Recently acquired by Amazon through their purchase of MGM, the James Bond film franchise, soon to finally see the release of its 25th entry after almost two years of delays, has delivered box office returns of more than $7 billion throughout its nearly 60-year history. This puts it behind only the likes of the Marvel Cinematic Universe, Star Wars and Harry Potter in terms of success.
It’s a well-known fact that 007’s on-screen adventures are based on Ian Fleming’s collection of novels and short stories, which are amongst the top-selling book series of all time. Seventeen of the films have taken their titles from these, with almost every plot adapted for the screen in some way.

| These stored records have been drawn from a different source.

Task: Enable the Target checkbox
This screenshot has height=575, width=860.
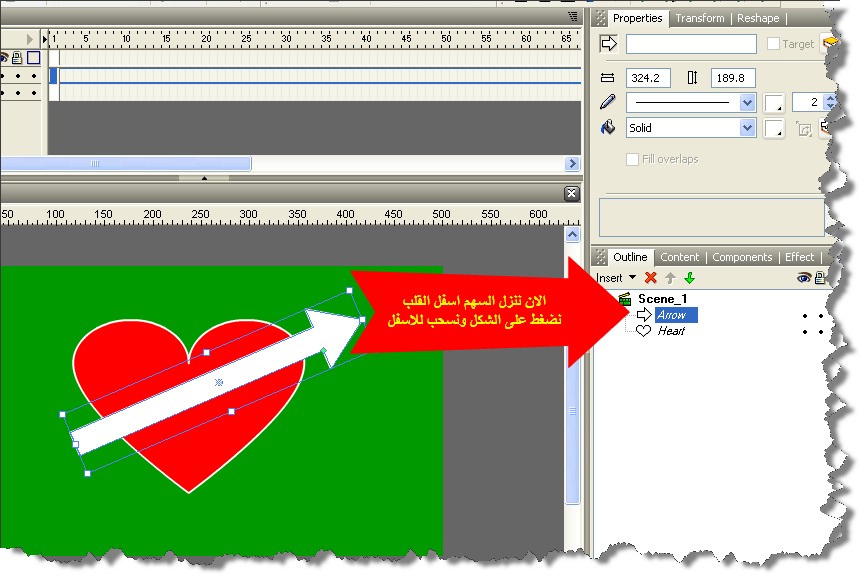Action: pyautogui.click(x=773, y=44)
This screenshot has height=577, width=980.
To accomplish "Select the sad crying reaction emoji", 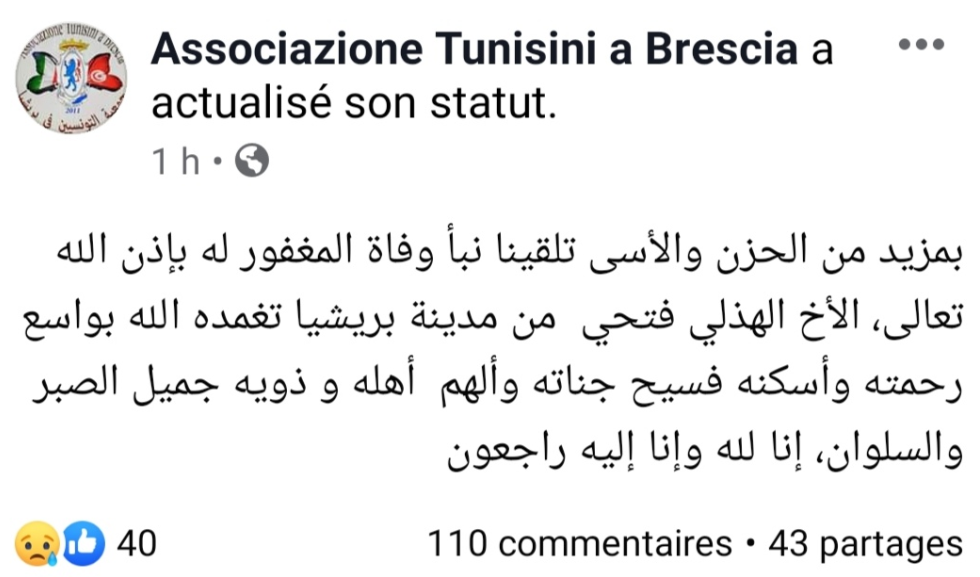I will [37, 544].
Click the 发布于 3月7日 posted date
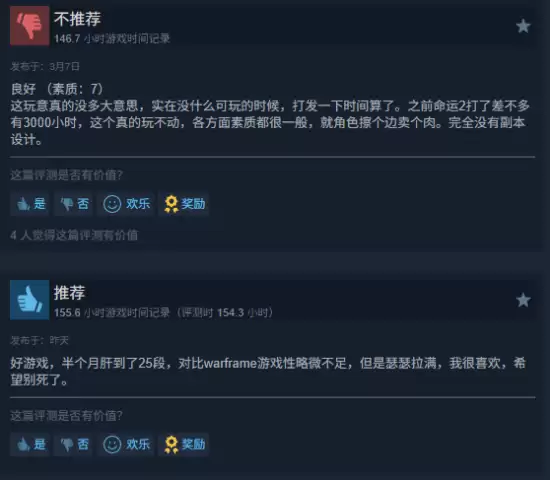Viewport: 550px width, 480px height. (x=45, y=66)
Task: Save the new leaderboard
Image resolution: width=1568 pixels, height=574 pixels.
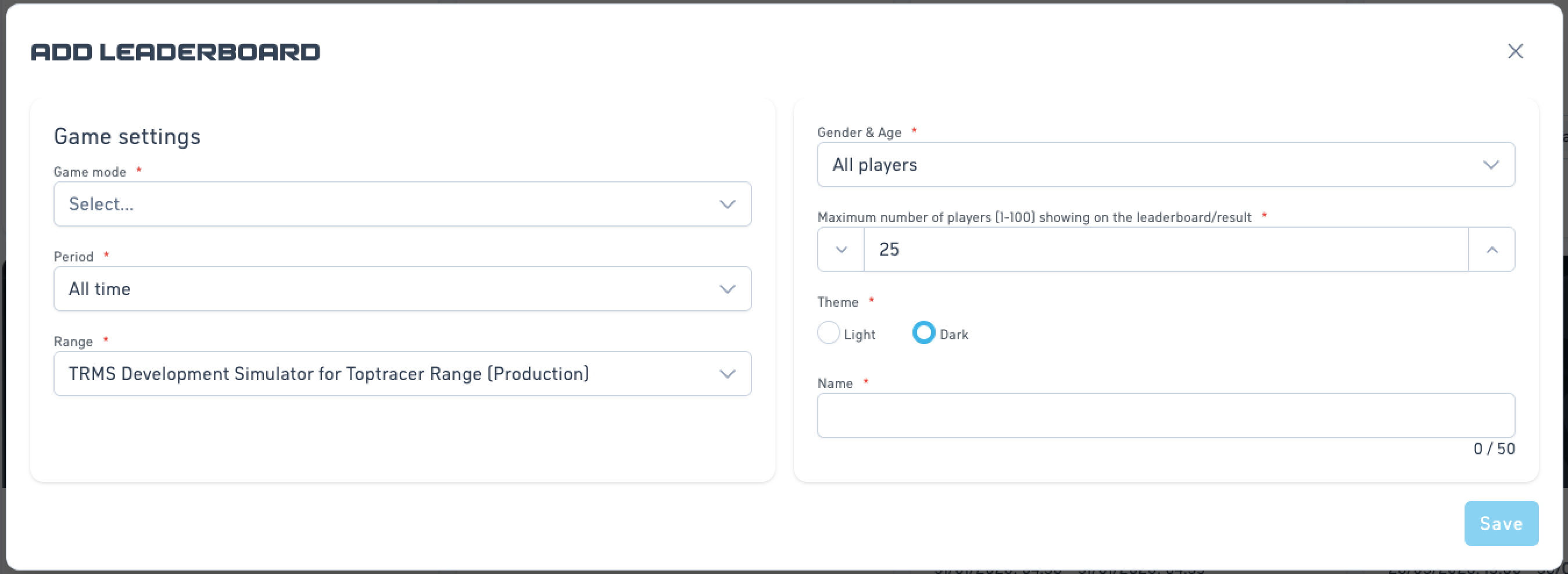Action: pyautogui.click(x=1501, y=523)
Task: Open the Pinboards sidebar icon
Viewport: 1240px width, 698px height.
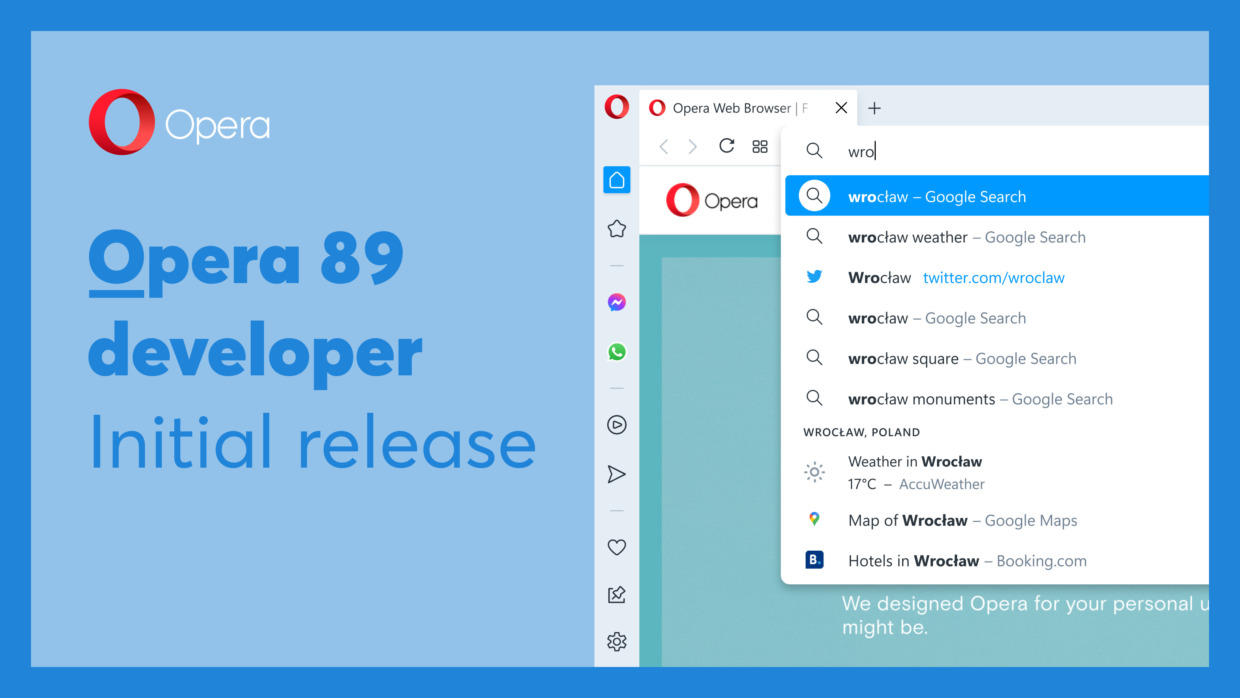Action: point(616,593)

Lesser known is the fact that a number of other writers have authored official Bond novels since Fleming’s passing in 1963. These have been a mixture of prequels and sequels, written either as period pieces or in a contemporary setting,
Given that many of these have drifted into obscurity and are out of print, it’d be easy to assume they are subpar. Whilst some stories have been critically derided, others have been well-received and are comparable to Fleming’s creations, many of which were somewhat patchy themselves. How do they all stack up? Let’s find out.
9. Jeffery Deaver
Tenure – 2011, Novels –
1, Short Stories – 0
The post-Fleming Bond novels have fluctuated extensively in terms of setting. The series returned to a period backdrop in 2008 after almost three decades of contemporary stories, before the decision was made to switch back to the modern day once again with Jeffrey Deaver’s Carte Blanche in 2011. The second American author to be given the reins to the series, Deaver crafted something of a hybrid environment for 007 to operate in, featuring established Fleming characterisations alongside new interpretations of his own.
Unfortunately, it happened to be an overcomplicated and dull environment. It’s ironic that the story begins with a train crash given that things go quickly off the rails soon after, with the plot unable to decide if it centres on the assassination of a cancer researcher, a conspiracy to engineer a war in favour of an African charity, an investigation into a Cold War KGB operation or a bizarre villain that fetishises death.
Deaver was offered the opportunity to write a second novel, but allegedly turned it down. A highly prolific and successful crime writer, his foray into the world of espionage fiction was a misguided one that sadly sticks out like a sore thumb within the Bond series.